J’ai lu ce livre de Borch-Jacobsen avec beaucoup d’intérêt, ayant moi-même étudié ce sujet aussi bien par intérêt personnel que par intérêt professionnel. Je fais des cours pour des étudiants universitaires et je viens d’écrire un livre, Ferenczi, la psychanalyse autrement, où j’ai approché de près le matériel qui sert aussi à Borch-Jacobsen. J’ai trouvé son livre d’autant plus passionnant qu’il n’y a pas beaucoup de livres en français à ce sujet. Faut-il dire que la France présente un paysage assez désolant en termes d’éditions psychanalytiques. Malgré toutes les apparences en sens contraire, la France devient de plus en plus paroissiale dans le paysage mondial des publications. Celui qui n’y lit pas l’anglais, reste un chercheur aveugle. Il n’y a aucun espoir que soient traduits en français des livres comme Unorthodox Freud : the View from the Couch, de Beate Lohser et Peter M. Newton, publié à New York et Londres, qui présente un vaste panorama des patients de Freud et de leur destin, ou Unfree Associations : inside psychoanalytic institutes, de Douglas Kirsner, publié à Londres, qui présente un vaste panorama de comment sont conduites les discussions dans les milieux psychanalytiques. Il est donc d’autant plus précieux que des chercheurs internationaux comme Borch-Jacobsen publient d’abord en français avant de publier en anglais.

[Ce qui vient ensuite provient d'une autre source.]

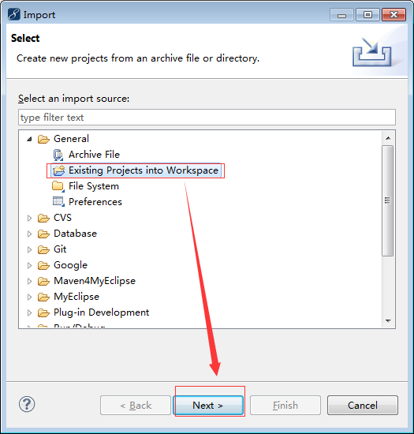Click the File System folder icon
The height and width of the screenshot is (434, 414).
pos(58,186)
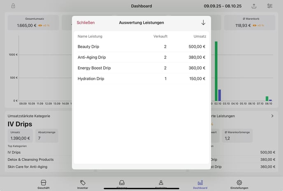Switch to the Inventar tab

[x=83, y=184]
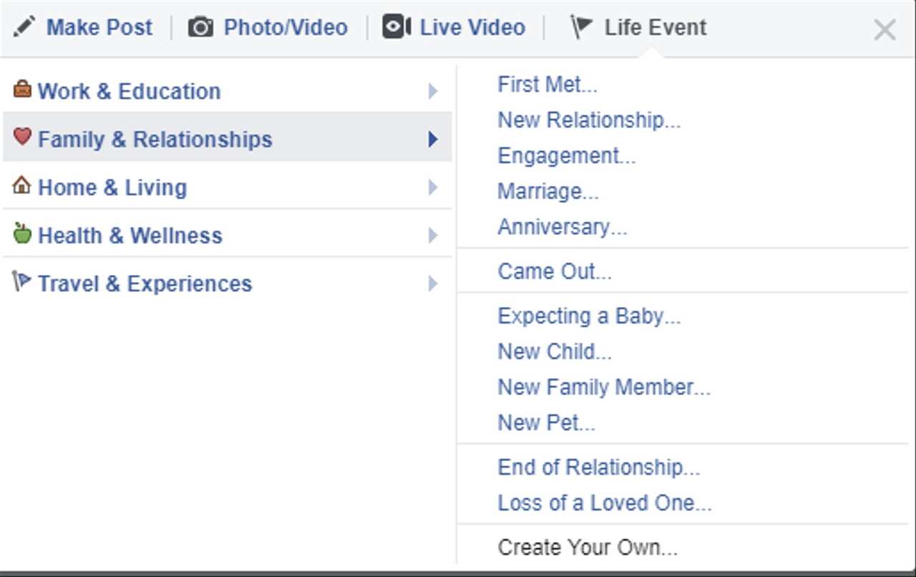Open the Make Post tab

pos(99,27)
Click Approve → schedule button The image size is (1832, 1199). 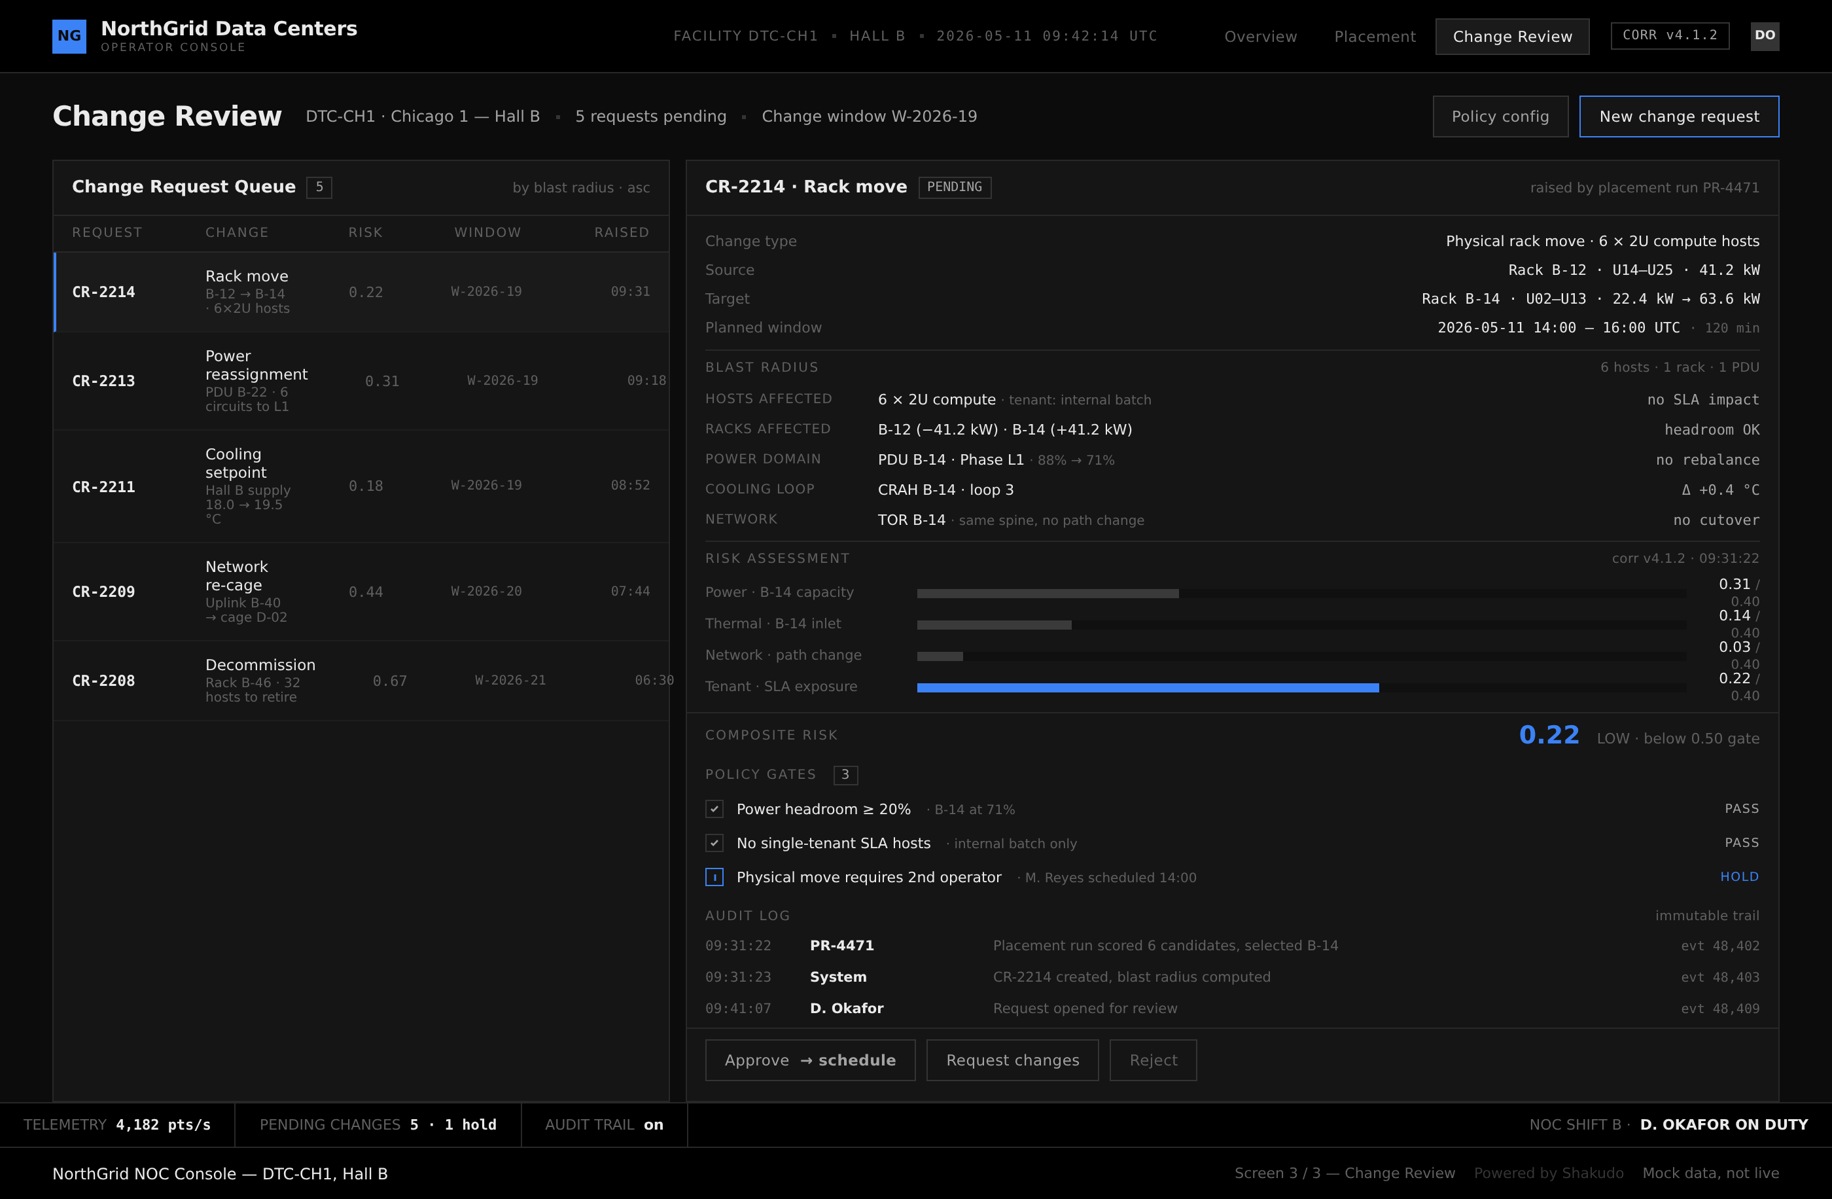point(810,1060)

Je dois avouer que je n’ai pas lu Le livre noir de la psychanalyse, car j’ai trouvé au bout de quelques pages que c’était très mal écrit. Je fuis systématiquement tous les livres mal écrits, y compris la malheureuse édition des Œuvres complètes de Freud en français, qui prétend présenter comme méthode et rigueur ce qui au fond n’est qu’incompétence traductive. Il faut avoir présent à l’esprit que Laplanche s’était donné le français de Chateaubriand comme modèle à respecter pour ces Œuvres complètes. Le résultat final en est l’opposé.